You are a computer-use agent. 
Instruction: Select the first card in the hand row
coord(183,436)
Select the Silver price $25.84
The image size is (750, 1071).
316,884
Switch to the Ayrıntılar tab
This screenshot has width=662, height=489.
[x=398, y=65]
...
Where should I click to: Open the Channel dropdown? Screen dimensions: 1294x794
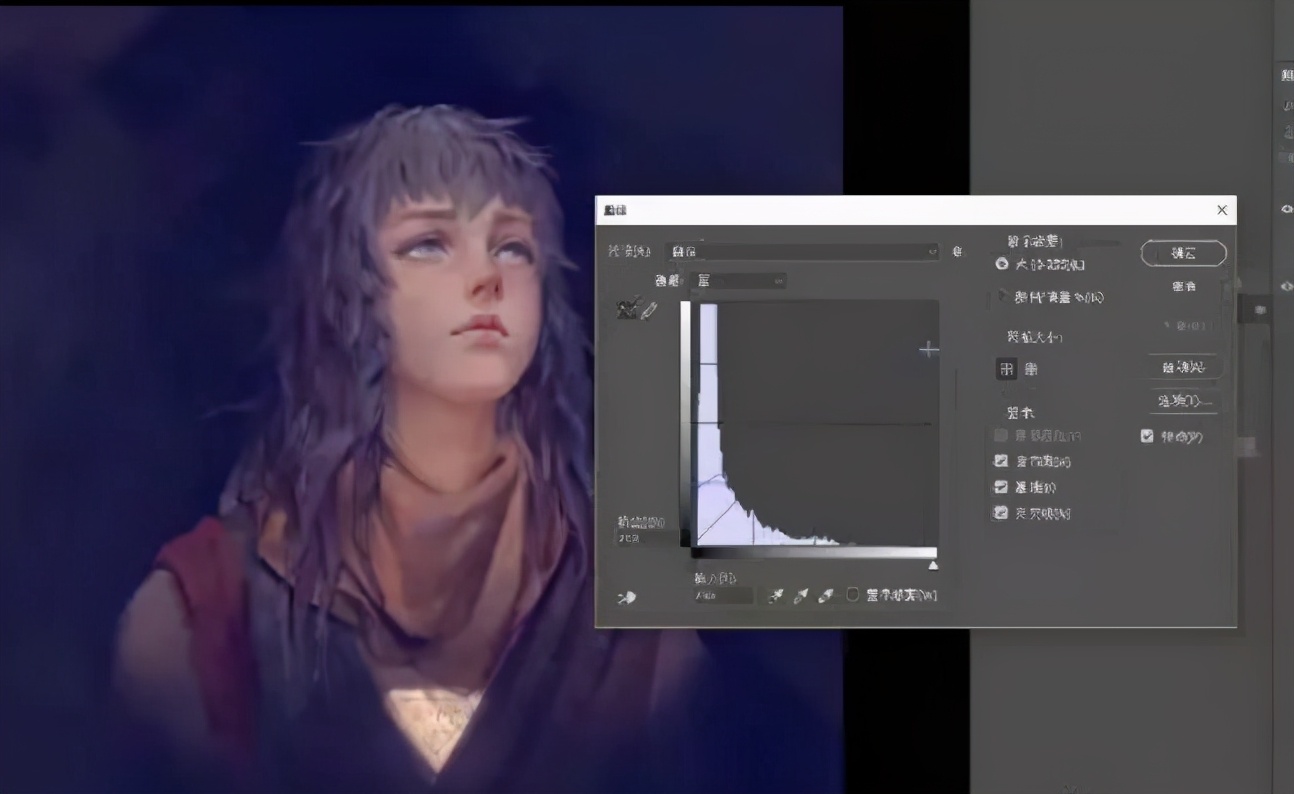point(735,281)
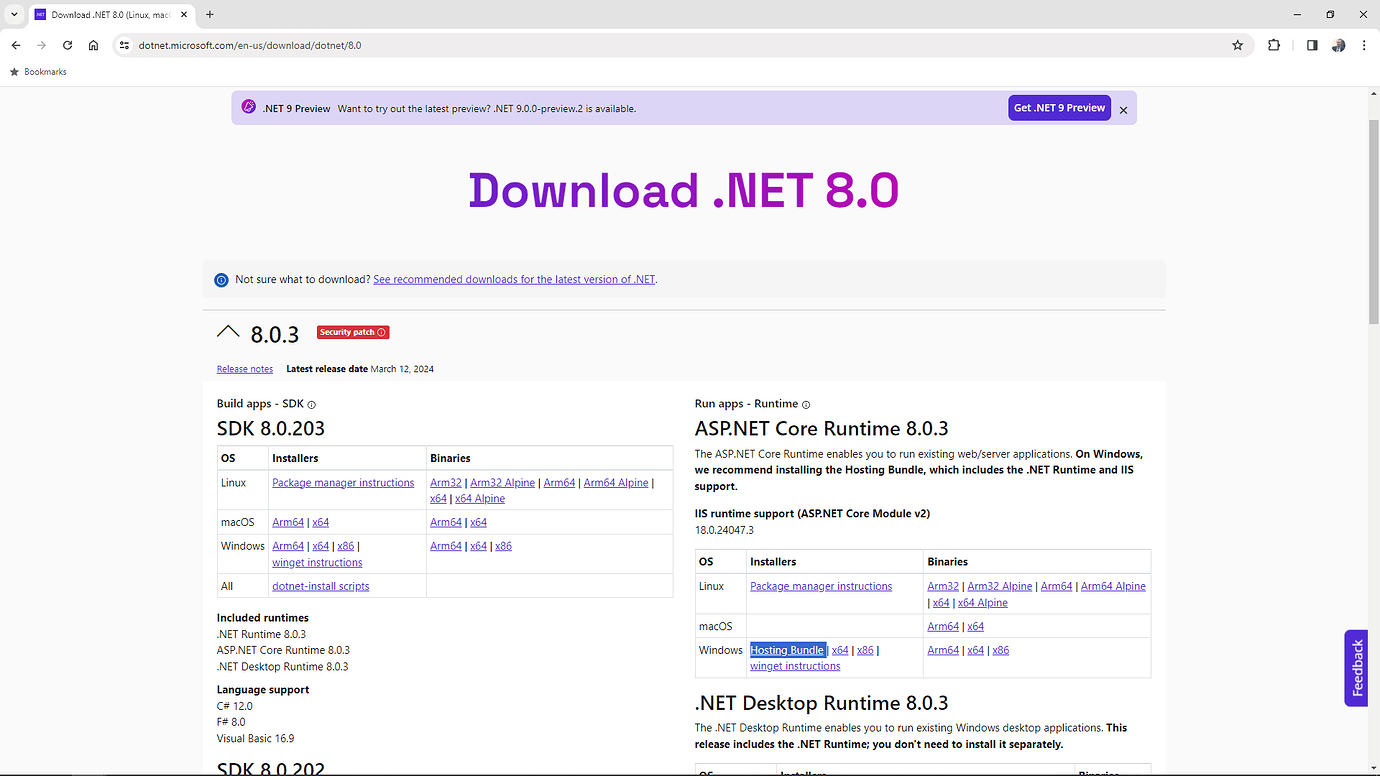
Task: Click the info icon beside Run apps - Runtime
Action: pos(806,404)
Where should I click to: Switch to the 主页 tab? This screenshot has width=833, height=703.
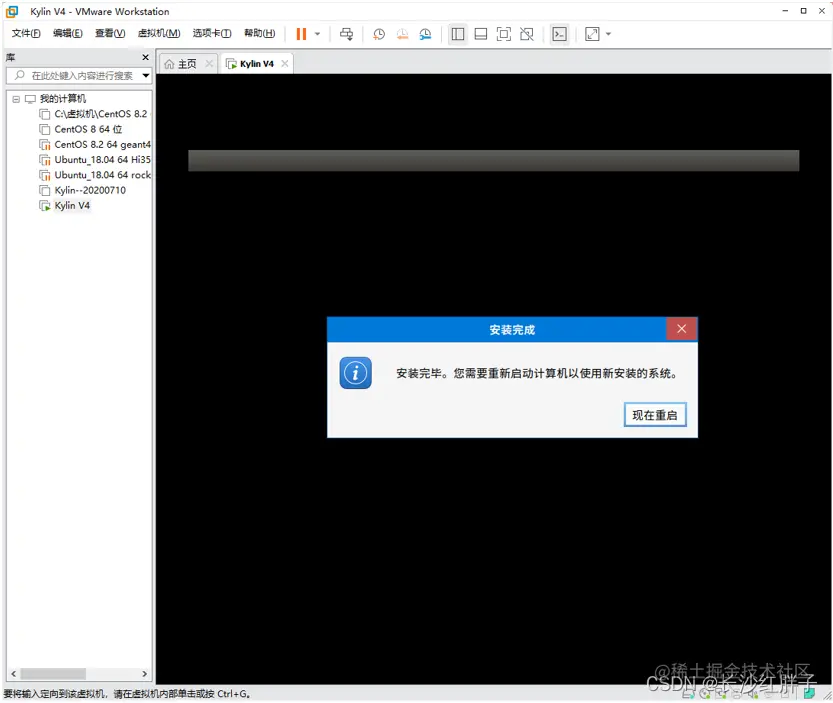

## Exercise brief
In the data above, find the line with "Where should I click to: Open" and the line with "Where should I click to: Switch". Please copy exactly those two lines and every line between them, but not the pictures.

## Response
Where should I click to: Open the Channel dropdown? Screen dimensions: 1294x794
point(735,281)
Task: Click the info icon beside Run apps - Runtime
Action: pos(806,404)
Where should I click to: Switch to the 主页 tab? This screenshot has width=833, height=703.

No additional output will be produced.